Hidden away near Fenchurch Street Station in the City of London is an early 18th century architectural gem which today flourishes both as a private dining club and a historic and characterful venue for the arts programme “Art at Lloyds Club”.
Lloyds Club, established in 1920, took over and refurbished the property in 2009. Once the site of the residence of the Ambassador of France when the Court of King James was based at the Tower of London, it was redeveloped in the early 18th century and has survived with its interiors reasonably intact.
The Club runs a varied arts programme across the three main levels of the house, organised in collaboration with internationally-recognised galleries, artists and curators. Last week it was reflecting the Latin American theme which has been running through London this summer with the closing of the group exhibition of colonial and contemporary painting and sculpture, “Conscientia: Latin American Consciousness”, curated by Art at Lloyds’ Programme Manager Lavinia Freitas and Braziliality Founder Alicia Bastos.
Showing works in a variety of styles and media, the exhibition included a selection of colonial art and contemporary works by Beatriz Milhazes, Carlos Cruz-Diez, Cipriano Martinez, Emilia Sunyer, Jaime Gili, Hen Coleman, Jakeline Londono, Laura Belém, Maria de Lima, Oscar Santillan, Pato Bosich, Pablo Ferreti, Raquel Schembri, Ricardo Rendón, Rivane Neuenschwander, Santiago Montoya, Sylvia Morgado and Yara Tupynambá.
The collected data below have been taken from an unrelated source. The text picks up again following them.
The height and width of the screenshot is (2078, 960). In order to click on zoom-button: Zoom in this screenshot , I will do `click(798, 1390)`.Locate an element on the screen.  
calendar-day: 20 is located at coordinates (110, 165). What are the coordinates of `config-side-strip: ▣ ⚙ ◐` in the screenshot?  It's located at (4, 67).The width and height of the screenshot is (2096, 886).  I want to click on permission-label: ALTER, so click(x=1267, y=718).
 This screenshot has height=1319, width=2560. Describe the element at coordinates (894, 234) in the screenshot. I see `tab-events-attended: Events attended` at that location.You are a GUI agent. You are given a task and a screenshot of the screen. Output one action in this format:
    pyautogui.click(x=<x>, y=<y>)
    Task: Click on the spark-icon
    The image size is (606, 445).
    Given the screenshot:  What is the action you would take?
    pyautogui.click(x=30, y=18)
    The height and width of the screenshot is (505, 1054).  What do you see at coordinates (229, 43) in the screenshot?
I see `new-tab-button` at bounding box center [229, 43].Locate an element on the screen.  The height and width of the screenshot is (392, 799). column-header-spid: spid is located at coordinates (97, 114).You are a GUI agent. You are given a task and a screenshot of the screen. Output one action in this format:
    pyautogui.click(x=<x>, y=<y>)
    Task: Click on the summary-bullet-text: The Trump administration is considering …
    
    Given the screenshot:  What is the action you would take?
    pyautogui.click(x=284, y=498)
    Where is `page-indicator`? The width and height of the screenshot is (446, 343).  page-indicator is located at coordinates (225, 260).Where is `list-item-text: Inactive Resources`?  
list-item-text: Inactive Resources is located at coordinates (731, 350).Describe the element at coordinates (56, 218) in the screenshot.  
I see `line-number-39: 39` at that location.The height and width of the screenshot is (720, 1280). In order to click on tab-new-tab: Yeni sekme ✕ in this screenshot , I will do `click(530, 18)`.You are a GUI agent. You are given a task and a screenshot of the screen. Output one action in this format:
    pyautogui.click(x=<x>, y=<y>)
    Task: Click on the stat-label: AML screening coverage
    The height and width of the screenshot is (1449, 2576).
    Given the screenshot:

This week the Club will host the opening of The Young Masters Art Prize, an international prize which for outstanding contemporary artists who “pay homage to the skill and traditions of the past”. Young Masters is a not-for-profit initiative of The Cynthia Corbett Gallery.
The exhibition at The Lloyds Club, curated by R/E Collective, features the 30 artists shortlisted for the 2014 edition of the Prize, alongside guest artist and winner of the Young Masters Art Prize 2012, Lottie Davies. This year also sees the launch of the Young Masters Maylis Grand Ceramics Prize to a young artist who similarly creates ceramic work that in a way that builds on the skills and techniques of the past.
The Lloyds Club is a great historic venue for these art shows, located in the heart of the City of London.